◆ 任务目标 ◆
把下面的全部条目一字不改地抄写一遍。

**** 练习材料

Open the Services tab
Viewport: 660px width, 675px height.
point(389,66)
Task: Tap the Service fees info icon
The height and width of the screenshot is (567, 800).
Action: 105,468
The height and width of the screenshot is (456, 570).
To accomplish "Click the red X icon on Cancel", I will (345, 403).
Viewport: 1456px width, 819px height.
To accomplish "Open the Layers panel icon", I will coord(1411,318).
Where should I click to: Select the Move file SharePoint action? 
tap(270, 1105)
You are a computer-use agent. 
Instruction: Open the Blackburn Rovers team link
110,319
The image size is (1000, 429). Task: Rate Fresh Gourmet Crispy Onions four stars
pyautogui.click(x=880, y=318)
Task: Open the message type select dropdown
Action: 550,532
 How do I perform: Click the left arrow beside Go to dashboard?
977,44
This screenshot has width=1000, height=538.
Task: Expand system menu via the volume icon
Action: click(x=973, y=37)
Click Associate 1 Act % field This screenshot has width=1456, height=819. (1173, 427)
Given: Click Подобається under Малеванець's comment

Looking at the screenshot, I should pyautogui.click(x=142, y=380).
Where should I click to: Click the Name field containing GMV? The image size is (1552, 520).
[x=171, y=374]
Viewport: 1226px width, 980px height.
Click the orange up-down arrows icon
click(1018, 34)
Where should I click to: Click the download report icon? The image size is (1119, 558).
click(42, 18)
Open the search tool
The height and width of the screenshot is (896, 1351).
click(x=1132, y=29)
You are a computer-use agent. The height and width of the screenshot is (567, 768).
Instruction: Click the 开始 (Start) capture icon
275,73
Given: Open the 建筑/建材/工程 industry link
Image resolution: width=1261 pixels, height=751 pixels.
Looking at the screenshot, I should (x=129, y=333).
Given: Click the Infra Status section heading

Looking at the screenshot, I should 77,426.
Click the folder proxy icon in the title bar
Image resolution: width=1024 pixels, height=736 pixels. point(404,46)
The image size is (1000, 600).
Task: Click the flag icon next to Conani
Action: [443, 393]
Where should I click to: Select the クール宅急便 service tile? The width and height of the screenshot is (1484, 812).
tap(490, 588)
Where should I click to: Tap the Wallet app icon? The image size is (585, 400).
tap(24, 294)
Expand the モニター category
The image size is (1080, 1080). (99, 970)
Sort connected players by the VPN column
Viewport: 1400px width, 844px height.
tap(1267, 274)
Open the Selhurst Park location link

********

◆ 问题解答 ◆
Open the Services tab
Viewport: 660px width, 675px height.
point(389,66)
Task: Tap the Service fees info icon
The height and width of the screenshot is (567, 800).
Action: 105,468
The height and width of the screenshot is (456, 570).
To accomplish "Click the red X icon on Cancel", I will (345, 403).
Viewport: 1456px width, 819px height.
To accomplish "Open the Layers panel icon", I will coord(1411,318).
Where should I click to: Select the Move file SharePoint action? 
tap(270, 1105)
You are a computer-use agent. 
Instruction: Open the Blackburn Rovers team link
110,319
The image size is (1000, 429). Task: Rate Fresh Gourmet Crispy Onions four stars
pyautogui.click(x=880, y=318)
Task: Open the message type select dropdown
Action: 550,532
 How do I perform: Click the left arrow beside Go to dashboard?
977,44
This screenshot has width=1000, height=538.
Task: Expand system menu via the volume icon
Action: click(x=973, y=37)
Click Associate 1 Act % field This screenshot has width=1456, height=819. (1173, 427)
Given: Click Подобається under Малеванець's comment

Looking at the screenshot, I should pyautogui.click(x=142, y=380).
Where should I click to: Click the Name field containing GMV? The image size is (1552, 520).
[x=171, y=374]
Viewport: 1226px width, 980px height.
Click the orange up-down arrows icon
click(1018, 34)
Where should I click to: Click the download report icon? The image size is (1119, 558).
click(42, 18)
Open the search tool
The height and width of the screenshot is (896, 1351).
click(x=1132, y=29)
You are a computer-use agent. The height and width of the screenshot is (567, 768).
Instruction: Click the 开始 (Start) capture icon
275,73
Given: Open the 建筑/建材/工程 industry link
Image resolution: width=1261 pixels, height=751 pixels.
Looking at the screenshot, I should (x=129, y=333).
Given: Click the Infra Status section heading

Looking at the screenshot, I should 77,426.
Click the folder proxy icon in the title bar
Image resolution: width=1024 pixels, height=736 pixels. point(404,46)
The image size is (1000, 600).
Task: Click the flag icon next to Conani
Action: [443, 393]
Where should I click to: Select the クール宅急便 service tile? The width and height of the screenshot is (1484, 812).
tap(490, 588)
Where should I click to: Tap the Wallet app icon? The image size is (585, 400).
tap(24, 294)
Expand the モニター category
The image size is (1080, 1080). (99, 970)
Sort connected players by the VPN column
Viewport: 1400px width, 844px height.
tap(1267, 274)
Open the Selhurst Park location link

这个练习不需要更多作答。